La Regione parla di camere occupate intorno al 90 per cento nelle strutture ricettive liguri, spinte dal caldo e dalla voglia di mare. Nel capoluogo, però, il ponte non si traduce in una corsa uniforme: bene venerdì e sabato, più deboli lunedì e martedì. Le temperature alte non favoriscono la meta-città

La Liguria si prepara a un ponte del 2 giugno con numeri molto alti sul fronte turistico, ma il quadro non è uniforme. Se a livello regionale le strutture ricettive viaggiano verso il pienone, con camere occupate intorno al 90 per cento secondo i dati raccolti dagli operatori provinciali, Genova registra un andamento più prudente, concentrato soprattutto tra venerdì e sabato e meno brillante nei giorni successivi del ponte.

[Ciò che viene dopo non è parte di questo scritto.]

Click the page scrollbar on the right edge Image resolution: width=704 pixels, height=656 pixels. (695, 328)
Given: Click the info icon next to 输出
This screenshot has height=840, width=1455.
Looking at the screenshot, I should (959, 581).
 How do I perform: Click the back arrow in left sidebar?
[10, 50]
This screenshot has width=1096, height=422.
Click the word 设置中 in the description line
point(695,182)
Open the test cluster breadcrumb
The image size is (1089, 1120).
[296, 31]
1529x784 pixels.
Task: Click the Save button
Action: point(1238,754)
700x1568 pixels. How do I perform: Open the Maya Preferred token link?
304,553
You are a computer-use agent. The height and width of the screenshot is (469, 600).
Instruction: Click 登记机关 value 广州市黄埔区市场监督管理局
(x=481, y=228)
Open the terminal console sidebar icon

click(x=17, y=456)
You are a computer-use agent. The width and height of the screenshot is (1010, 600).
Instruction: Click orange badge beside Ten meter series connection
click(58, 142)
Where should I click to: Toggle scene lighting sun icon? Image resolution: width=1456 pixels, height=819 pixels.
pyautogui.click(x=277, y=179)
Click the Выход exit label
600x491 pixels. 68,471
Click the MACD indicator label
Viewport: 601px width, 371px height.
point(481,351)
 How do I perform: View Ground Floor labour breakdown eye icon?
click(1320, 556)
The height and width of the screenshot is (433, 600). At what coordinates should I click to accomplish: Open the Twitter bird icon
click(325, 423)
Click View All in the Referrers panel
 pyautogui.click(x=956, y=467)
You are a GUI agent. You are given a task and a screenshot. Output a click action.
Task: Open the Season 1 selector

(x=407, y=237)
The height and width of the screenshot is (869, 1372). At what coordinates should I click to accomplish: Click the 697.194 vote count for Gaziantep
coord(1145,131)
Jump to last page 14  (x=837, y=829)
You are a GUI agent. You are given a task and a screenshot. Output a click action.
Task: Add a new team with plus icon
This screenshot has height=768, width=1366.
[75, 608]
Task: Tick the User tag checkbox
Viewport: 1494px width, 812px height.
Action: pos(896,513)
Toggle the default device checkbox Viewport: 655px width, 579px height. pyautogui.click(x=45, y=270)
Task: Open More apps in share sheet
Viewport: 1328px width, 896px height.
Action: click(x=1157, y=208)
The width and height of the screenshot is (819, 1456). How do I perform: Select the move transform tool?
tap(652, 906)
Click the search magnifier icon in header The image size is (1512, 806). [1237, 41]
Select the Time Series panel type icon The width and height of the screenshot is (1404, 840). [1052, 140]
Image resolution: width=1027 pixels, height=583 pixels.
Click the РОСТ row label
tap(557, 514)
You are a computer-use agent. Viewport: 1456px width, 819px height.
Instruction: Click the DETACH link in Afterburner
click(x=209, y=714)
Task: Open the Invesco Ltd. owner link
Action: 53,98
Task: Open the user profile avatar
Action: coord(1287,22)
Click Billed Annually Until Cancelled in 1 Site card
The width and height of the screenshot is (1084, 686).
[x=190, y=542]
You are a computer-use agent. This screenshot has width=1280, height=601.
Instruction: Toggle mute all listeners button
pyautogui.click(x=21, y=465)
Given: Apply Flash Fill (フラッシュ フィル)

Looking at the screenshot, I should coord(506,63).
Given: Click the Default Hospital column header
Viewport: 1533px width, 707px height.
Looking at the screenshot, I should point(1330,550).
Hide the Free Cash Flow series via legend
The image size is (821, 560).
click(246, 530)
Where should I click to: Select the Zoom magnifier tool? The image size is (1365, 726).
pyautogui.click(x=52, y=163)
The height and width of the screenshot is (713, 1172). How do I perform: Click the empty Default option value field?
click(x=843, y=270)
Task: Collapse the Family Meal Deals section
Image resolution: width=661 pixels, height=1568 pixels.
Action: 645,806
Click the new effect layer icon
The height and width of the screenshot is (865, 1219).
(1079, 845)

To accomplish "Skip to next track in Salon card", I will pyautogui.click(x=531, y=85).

L’assessore regionale al turismo Luca Lombardi parla di un risultato molto positivo, ricordando che il ponte del 2 giugno riguarda soprattutto il turismo italiano e che il dato disponibile comprende alberghi e altre strutture ricettive, esclusi gli appartamenti ammobiliati a uso turistico. A spingere la domanda, secondo la Regione, sono state anche le temperature estive di questi giorni, che hanno anticipato la voglia di mare e favorito le località balneari. Il mare ligure resta il principale richiamo, forte anche del primato nazionale delle Bandiere Blu, ma la Regione sottolinea la crescita dell’entroterra, dove borghi, outdoor, enogastronomia, natura e sostenibilità stanno rafforzando il turismo esperienziale.

Il capoluogo, però, non vive lo stesso effetto da cavalcata trionfale. A Genova gli alberghi registrano una buona occupazione soprattutto nella notte tra venerdì e sabato, mentre lunedì e martedì restano più incerti. La dinamica è spiegata da Laura Gazzolo, presidente della sezione turismo di Confindustria Genova, secondo cui i ponti lunghi funzionano molto bene per mare, vacanze e viaggi strutturati, ma meno per le città, dove il city break tende ormai a ridursi a una o due notti.
«Ormai sono poche le persone che fanno una vacanza breve dal venerdì al martedì, soprattutto in una città», osserva Laura Gazzolo, presidente della Sezione Turismo, Cultura e Comunicazione di Confindustria Genova. Chi cerca il mare può decidere di fermarsi più giorni, mentre chi sceglie una destinazione urbana tende a concentrare la permanenza nel fine settimana. Per questo sabato e domenica gli alberghi cittadini si riempiono più facilmente, anche grazie a chi non trova posto in riviera e ripiega su Genova, in particolare nelle strutture più vicine alle località balneari.
Il caldo, che per la costa è un alleato, per la città può diventare un freno. Le temperature elevate spingono verso spiagge e stabilimenti, meno verso percorsi urbani, musei e soggiorni cittadini. Laura Gazzolo racconta che sabato scorso la struttura da lei gestita nel levante cittadino ha venduto 35 camere nella stessa giornata, tra mattina e sera, segno di una domanda last minute legata anche alla vicinanza con la riviera. Ma questa spinta non basta necessariamente a trasformare l’intero ponte in un tutto esaurito in città.
Il punto più debole resta l’inizio settimana. Lunedì e martedì, oggi, partono da circa il 50 per cento di prenotazioni nelle strutture genovesi e potranno crescere con le richieste dell’ultimo minuto, ma difficilmente arriveranno al 100 per cento. A essere più penalizzati sono gli alberghi che lavorano soprattutto con clientela business e corporate, perché i ponti collocati a inizio settimana interrompono i flussi abituali del turismo d’affari senza sempre compensarli con soggiorni leisure di pari durata.
Il ponte del 2 giugno conferma quindi una Liguria turistica a due velocità. La costa e parte dell’entroterra beneficiano del clima, del calendario e della domanda italiana di vacanza breve, mentre Genova intercetta soprattutto il fine settimana e il traffico di rimbalzo dalla riviera. Il risultato complessivo resta forte, ma il dato del capoluogo mostra che il turismo urbano ha logiche diverse: meno legate al ponte lungo, più dipendenti dalla durata media dei soggiorni, dalla temperatura e dalla capacità di trasformare il passaggio in permanenza.